The stories that AddioPizzo members tell, however, reveal that this has not been an easy struggle. Lucio Gionti, 66, the owner of Caffè del Kassaro in Palermo, says he first began receiving threatening phone calls from the mafia in 1997. To force him to pay the pizzo, they set fire to some wooden benches in his shop. And he describes how, later on, gangsters tasked with controlling the area surrounding his business superglued his cafe’s shutters, as a warning.
“People think that they come into a shop screaming and with a gun,” says Gionti. “But more often than not, their threats are subtle. They don’t want to draw attention to themselves.”
Gionti has remained steadfast in his opposition to the mafia, even after they tried to force him to install poker machines in the café in 2013. “It’s a refusal of everything they stand for,” he says. “It will take generations, but we will be victorious.”

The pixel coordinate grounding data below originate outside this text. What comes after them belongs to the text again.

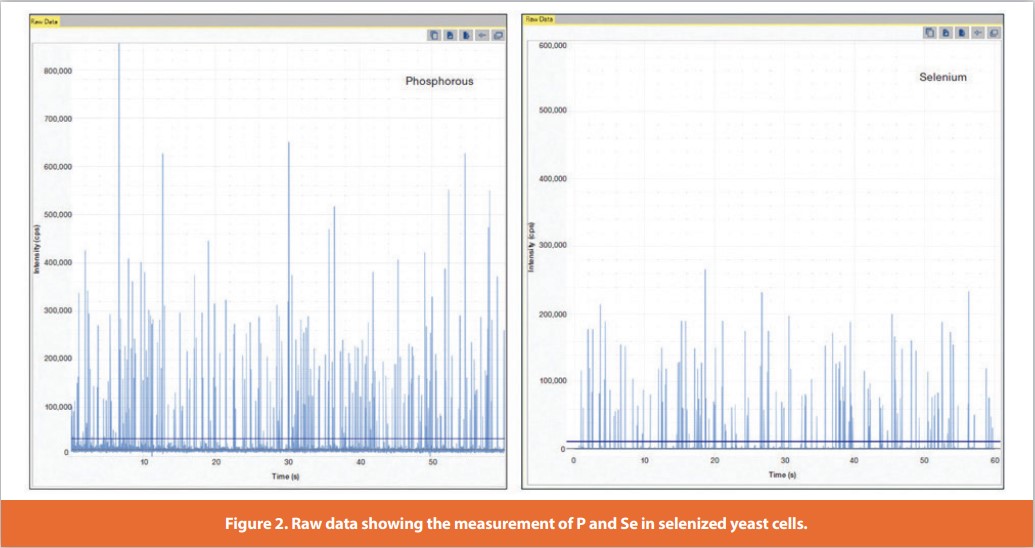1035x548 pixels.
Task: Select the Raw Data tab above Phosphorous chart
Action: 45,20
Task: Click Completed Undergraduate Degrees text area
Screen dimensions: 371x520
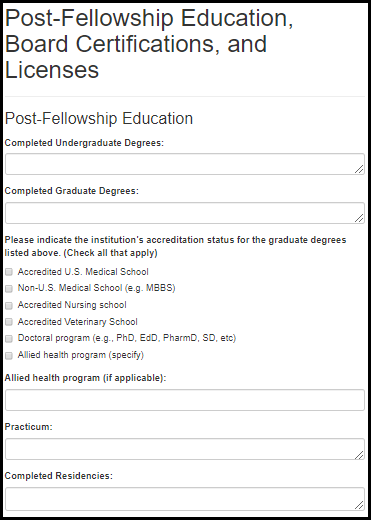Action: click(x=185, y=164)
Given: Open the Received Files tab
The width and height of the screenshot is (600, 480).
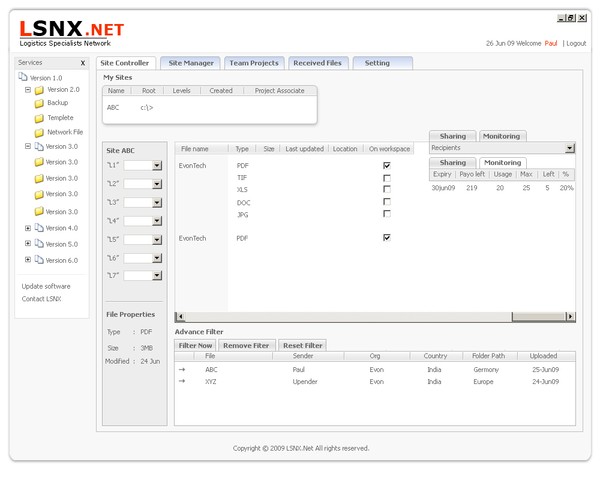Looking at the screenshot, I should tap(318, 63).
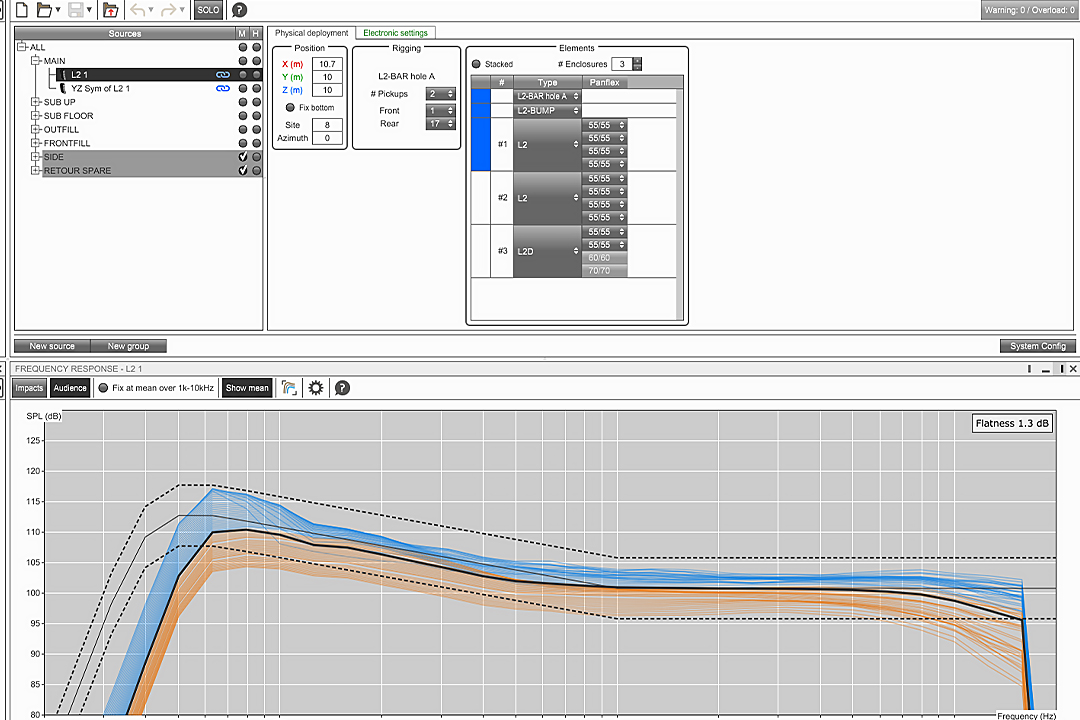The height and width of the screenshot is (720, 1080).
Task: Open frequency response gear settings
Action: pyautogui.click(x=316, y=388)
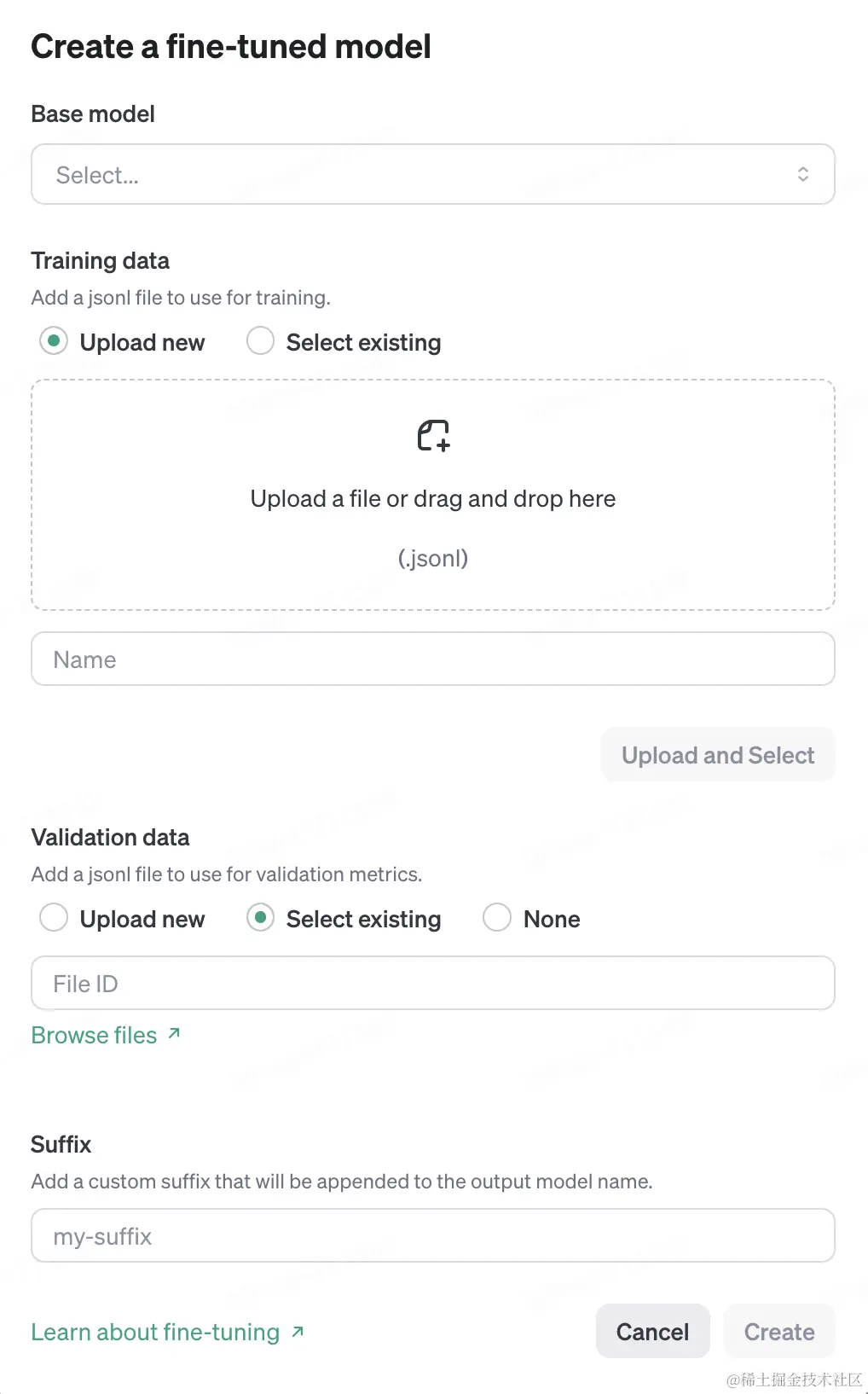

Umberto Santino is a well known historian of the Sicilian mafia and founded the No Mafia Memorial, an educational centre in Palermo. He believes the AddioPizzo scheme has been key in turning the tables. “The mafia is much less powerful than before,” he says. “It is in crisis and it has many problems.”
But Santino also cautions that during periods of economic hardship, procurement fraud, extortion money and the exploitation of communities remain sources of income for the gangsters. “This is a very important moment,” he warns.
Palermo is home to some of the poorest communities in Europe, and the situation is set to worsen with the impending, pandemic-induced economic recession. As one of the founders of AddioPizzo, Zaffuto stresses that the organisation is now trying to estimate how many of the businesses in its network won’t be able to survive this crisis. Statistics show Italy is experiencing its worst recession since world war two.
“We know the crime of shark loans is increasing,” said Zaffuto. “The mafia can make a lot of money through interest on loans, and many small to medium sized businesses could fail. These can be more tempted to seek the mafia’s help because banks are less inclined to offer loans.”
To counter this danger, AddioPizzo has applied for project funding from the EU - to further social projects aimed at protecting businesses. This would help provide extra tools, like legal aid, psychological assistance and business consulting. Zaffuto is hopeful that businesses “will be better prepared for a future without the mafia”. He adds: “If we can achieve that, we will have reached our goal”.